1850s America - The Kansas-Nebraska Act of 1854 - In this storyboard, students will research and examine several components of the Kansas-Nebraska Act of 1854, an act instrumental in dividing the North and South. Furthermore, by examining this act and its repercussions, students will better understand the violence and political tensions that existed long before the Civil War. Teachers can also expose their students to major figures and characters like Stephan Douglas, and John Brown as well as major political party shifts such as the division of the Whig Party and formation of the Republican Party.
AIMS AND COMPROMISES
Northern Whigs & Republicans
Southern Whigs & Democrats
The Kansas-Nebraska Act, supported by Illinois Senator Stephen Douglas, was proposed to bring the Nebraska territory under control. Northern interests sought the territory for a transcontinental railroad, while the South wanted to expand slave territory.

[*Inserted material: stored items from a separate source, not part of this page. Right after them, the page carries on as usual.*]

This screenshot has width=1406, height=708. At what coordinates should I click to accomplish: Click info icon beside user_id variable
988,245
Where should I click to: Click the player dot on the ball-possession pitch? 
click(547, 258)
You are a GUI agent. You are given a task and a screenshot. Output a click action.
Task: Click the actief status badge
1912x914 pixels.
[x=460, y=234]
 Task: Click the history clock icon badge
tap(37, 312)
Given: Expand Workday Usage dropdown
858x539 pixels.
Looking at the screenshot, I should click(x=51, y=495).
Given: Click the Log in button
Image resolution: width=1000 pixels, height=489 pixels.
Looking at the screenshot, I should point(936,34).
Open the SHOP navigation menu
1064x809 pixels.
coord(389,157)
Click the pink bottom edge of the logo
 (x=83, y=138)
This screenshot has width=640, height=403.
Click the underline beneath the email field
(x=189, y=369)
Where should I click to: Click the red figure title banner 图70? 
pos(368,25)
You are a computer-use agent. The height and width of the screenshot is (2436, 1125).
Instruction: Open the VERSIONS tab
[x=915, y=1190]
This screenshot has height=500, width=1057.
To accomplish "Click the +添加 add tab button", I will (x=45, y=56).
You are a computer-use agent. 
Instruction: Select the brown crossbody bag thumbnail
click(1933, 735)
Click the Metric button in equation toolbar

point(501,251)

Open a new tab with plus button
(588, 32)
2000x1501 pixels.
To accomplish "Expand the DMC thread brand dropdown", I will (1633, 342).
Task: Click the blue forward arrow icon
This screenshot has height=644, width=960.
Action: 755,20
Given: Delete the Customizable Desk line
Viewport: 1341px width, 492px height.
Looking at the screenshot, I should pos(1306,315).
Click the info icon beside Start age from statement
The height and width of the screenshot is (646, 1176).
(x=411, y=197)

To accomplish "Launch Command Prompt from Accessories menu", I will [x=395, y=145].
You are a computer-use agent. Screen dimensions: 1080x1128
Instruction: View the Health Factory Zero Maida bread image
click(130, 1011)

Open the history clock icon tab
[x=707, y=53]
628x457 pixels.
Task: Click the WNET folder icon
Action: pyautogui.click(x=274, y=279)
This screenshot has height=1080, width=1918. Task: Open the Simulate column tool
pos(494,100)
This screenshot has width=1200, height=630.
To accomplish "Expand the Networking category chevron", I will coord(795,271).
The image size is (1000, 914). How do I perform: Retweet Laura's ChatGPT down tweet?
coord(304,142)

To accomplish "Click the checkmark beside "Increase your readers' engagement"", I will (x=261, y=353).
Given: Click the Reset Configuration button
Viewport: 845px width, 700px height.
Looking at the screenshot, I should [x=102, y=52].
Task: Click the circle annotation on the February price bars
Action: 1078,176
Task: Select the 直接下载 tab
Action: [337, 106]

THE KANSAS-NEBRASKA ACT 1854
The Kansas-Nebraska Act immediately created political divides and rifts. With support of the bill coming from Douglas, a prominent member of the Whig Party, a divide quickly occurred between Northern and Southern Whigs. Northern Whig opposers soon joined the newly formed Republican Party while Southerners found loyalties with the Democrats.
'Bloody Kansas' refers to the violence resulting from immediate attempts to settle the Kansas-Nebraska territory by both Pro-slavers and Free-soilers. By settling the area, each group aimed to influence the law of the land as to whether each state would enter the Union as free or slave. This majority choice of the people is known as popular sovereignty.
The Pottawatomie Massacre is one example of the extreme violence that occurred during the attempted settlement of the Kansas-Nebraska territory. John Brown, a devout religious abolitionist, murdered five pro-slavers in revenge for the pro-slave attack on the Free-soiler town of Lawrence, KS.